York and UEA do have many differences however, whilst UEA forged ahead determined to live up to its motto Do Different, York chose to mimic older institutions and became a collegiate university (I don’t mean this is a pejorative sense) . Walking through the campus felt rather like seeing someone’s doppelgänger – you could see the differences but the similarities were striking.

I had a wonderful day up north. I love York for all the same reasons I love Norwich and if I got onto the MA there it would feel like a natural progression. I come from a medieval city, I’ve studied in a medieval city for my BA, so it would be great to continue that tradition during post-grad.

(If you happen to find yourself in York, after checking out the Minster and all of the amazing museums, make sure you stop by the Fudge Kitchen – it’s expensive but it will blow your mind!)

Obviously, I’m in the middle of it all at the moment but I hope to talk about my MA application process on here in the future as it seems to me that there are far fewer resources for post grad applications than there are for undergraduate.

As always feel free to message me with any questions you may have and if you would like a glimpse of life at UEA then you can check out my Instagram hjp_armstrong.
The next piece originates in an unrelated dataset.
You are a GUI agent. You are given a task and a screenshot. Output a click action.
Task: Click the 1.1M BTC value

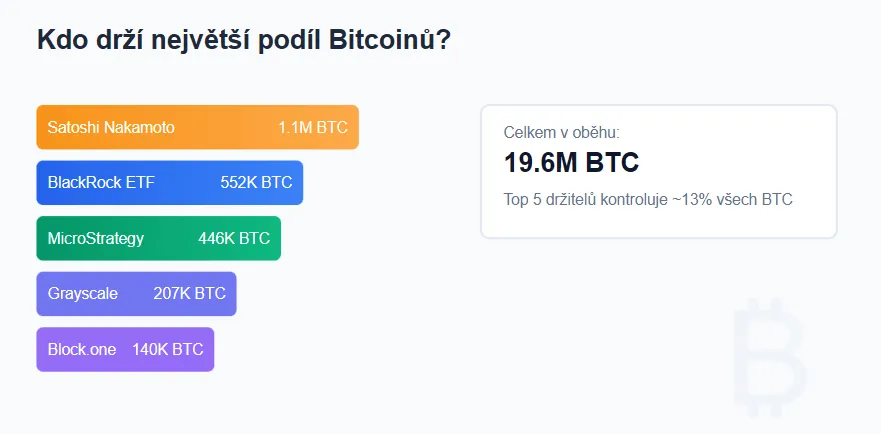[313, 127]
Not the post I was hoping to write:

I had hoped to be writing a post today about some of my favourite places in Norwich – it’s been awhile since I did anything like that – but unfortunately it’s been bucketing it down all day and I really don’t fancy standing in the rain taking pictures (especially as I’ve currently got the sniffles).
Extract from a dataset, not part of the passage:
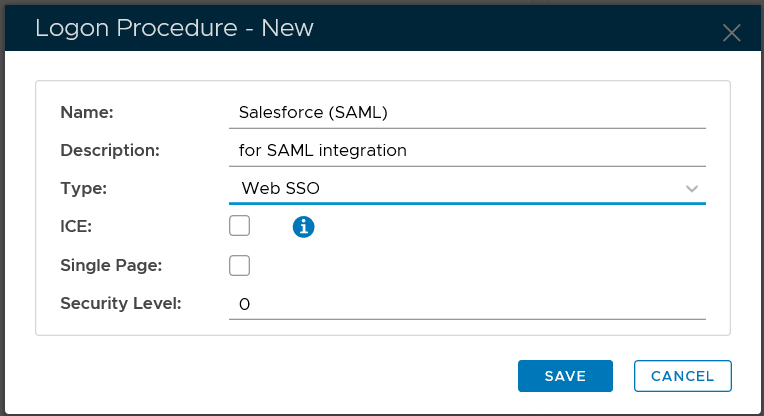
Task: Click the blue info icon beside ICE
Action: pos(304,227)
So, instead I thought I would just do a little update on where I am and what I’m doing.

Of course, the elephant in the room is the election of Donald Trump. I didn’t stay up all night in the student union bar as a lot of people did because I had an essay to write the next day, but UEA TV have done a lot of very good coverage of it.

It is of course a blow to all of us who thought that the US couldn’t possibly look past such racism and bigotry and I think it will make us think of our own politics rather differently. There was a generally muted feeling on campus the following day, everyone seemed to understand that something momentous yet terrible had happened. However, Trump’s election isn’t considered a reasonable excuse for turning in an essay late so life somehow ticks on.
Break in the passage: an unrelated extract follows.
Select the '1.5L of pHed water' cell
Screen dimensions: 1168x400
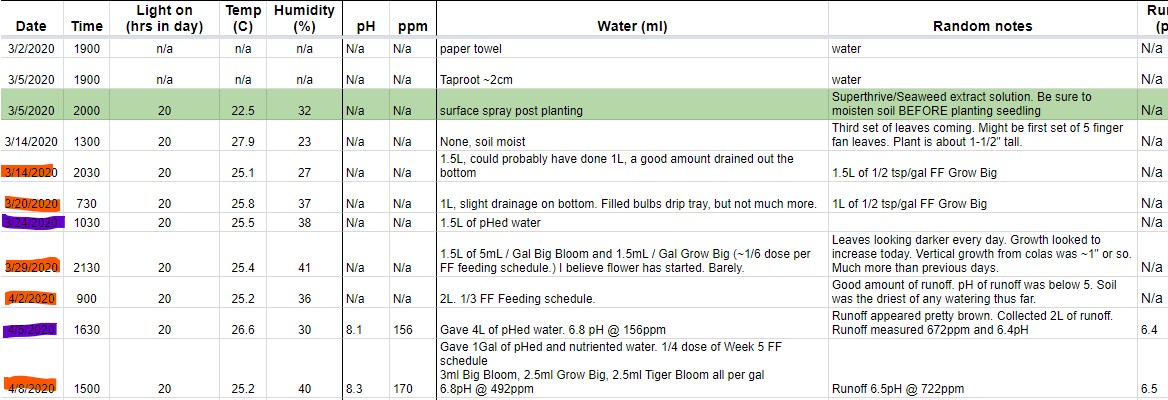tap(632, 222)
On this greyest of Saturdays I am staying in, drinking tea and planning my MA application. It’s quite complicated and unlike undergrad applications there isn’t anyone holding your hand along the way. But, it’s also very exciting and it inspires me to work harder when I’m feeling that I’d rather stay in bed than go to the library. My modules are still going well and I am utterly in love with the Gothic. It’s really made me realise how lucky I am that I can spend all day reading something I love and call it work!

As for Drama Society, we currently have on a production of ‘King Lear’ in the UEA Drama Studio and as a committee we are busy organising this year’s Winter Ball. Today is the last day to buy tickets and we have already sold nearly 100! It’s very exciting to get to put on events like these but it’s also a massive amount of responsibility – perhaps it’s slightly machiavellian but I often find myself thinking how great this going to look on my CV…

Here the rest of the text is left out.